An unexpected consequence of undertaking such research is that I have become a better teacher, or practitioner as we like to say in the research world. There could be a number of explanations for this. The project takes a cultural view of learning, that is to say that the participants' values, attitudes and experiences are as likely to influence learning as purely internal cognitive abilities.
The core of my timetable is with students whose school experiences have been less than positive. I now try much harder to listen to what students are saying about their learning.
I learnt that being in control is a very important aspect of learning for many students. There is also a strong desire to have fun, and having fun does not diminish effective learning. My classrooms are a little more chaotic and sometimes I yearn to be back in full control. But I realised that if students try to learn in my way all the time, they are less likely to succeed.

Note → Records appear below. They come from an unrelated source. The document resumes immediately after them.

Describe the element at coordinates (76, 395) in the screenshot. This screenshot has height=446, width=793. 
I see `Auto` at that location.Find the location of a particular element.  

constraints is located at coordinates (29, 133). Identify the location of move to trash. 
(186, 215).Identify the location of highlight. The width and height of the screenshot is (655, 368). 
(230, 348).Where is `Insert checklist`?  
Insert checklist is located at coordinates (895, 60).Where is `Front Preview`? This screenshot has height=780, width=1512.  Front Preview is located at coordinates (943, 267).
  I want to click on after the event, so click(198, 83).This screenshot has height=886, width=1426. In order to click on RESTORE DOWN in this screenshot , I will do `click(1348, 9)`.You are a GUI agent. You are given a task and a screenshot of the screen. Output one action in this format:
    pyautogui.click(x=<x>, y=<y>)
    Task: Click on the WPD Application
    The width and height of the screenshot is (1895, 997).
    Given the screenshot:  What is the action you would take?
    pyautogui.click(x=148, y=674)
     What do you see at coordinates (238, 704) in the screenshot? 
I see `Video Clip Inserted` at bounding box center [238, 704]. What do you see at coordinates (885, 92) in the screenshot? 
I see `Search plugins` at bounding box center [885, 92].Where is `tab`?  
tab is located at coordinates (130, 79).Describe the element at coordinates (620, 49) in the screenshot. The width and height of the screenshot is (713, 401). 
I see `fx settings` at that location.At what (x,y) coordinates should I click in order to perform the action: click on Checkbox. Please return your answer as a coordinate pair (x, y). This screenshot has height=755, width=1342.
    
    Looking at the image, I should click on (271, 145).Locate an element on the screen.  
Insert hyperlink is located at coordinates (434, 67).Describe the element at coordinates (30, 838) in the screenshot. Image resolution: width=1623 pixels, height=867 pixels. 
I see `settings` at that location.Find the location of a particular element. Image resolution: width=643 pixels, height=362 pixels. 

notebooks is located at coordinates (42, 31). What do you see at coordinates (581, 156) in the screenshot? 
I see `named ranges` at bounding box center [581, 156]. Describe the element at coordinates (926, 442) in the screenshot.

The project also encouraged us to keep reflective logs. This meant that for the first time in nearly 30 years of teaching I had the chance to stand back and think about my practice and student learning. As the saying goes, "We know more than we can say", and opportunities for reflection allow refinement in the way we encourage students to learn.
Of course, our research has not taken place in a vacuum, and other influences have been suffused with the research experience. But I have emerged much more focused on learning than teaching.
I do not want to diminish the role teachers have in developing effective models of learning. The research opportunity has convinced me that teacher learning (studying our role) must be at the centre of attempts to bring about a better understanding of the processes of teaching and learning.
Teachers have a pivotal role to play in learning. The examination of our own unique dispositions, preferences and prejudices may illuminate practice much more than we expect. Balance this understanding with a greater appreciation of the uniqueness of learner conditions and a powerful synergy emerges.
It may fly in the face of accepted wisdom, but I thoroughly believe that teachers are best placed to unlock the potential of their students. There are no magic bullets, no formulas, no grail and no policies that are as effective as teacher learning. The opportunity to read, think and write about issues at the core of my working life is added value that I can share with my students.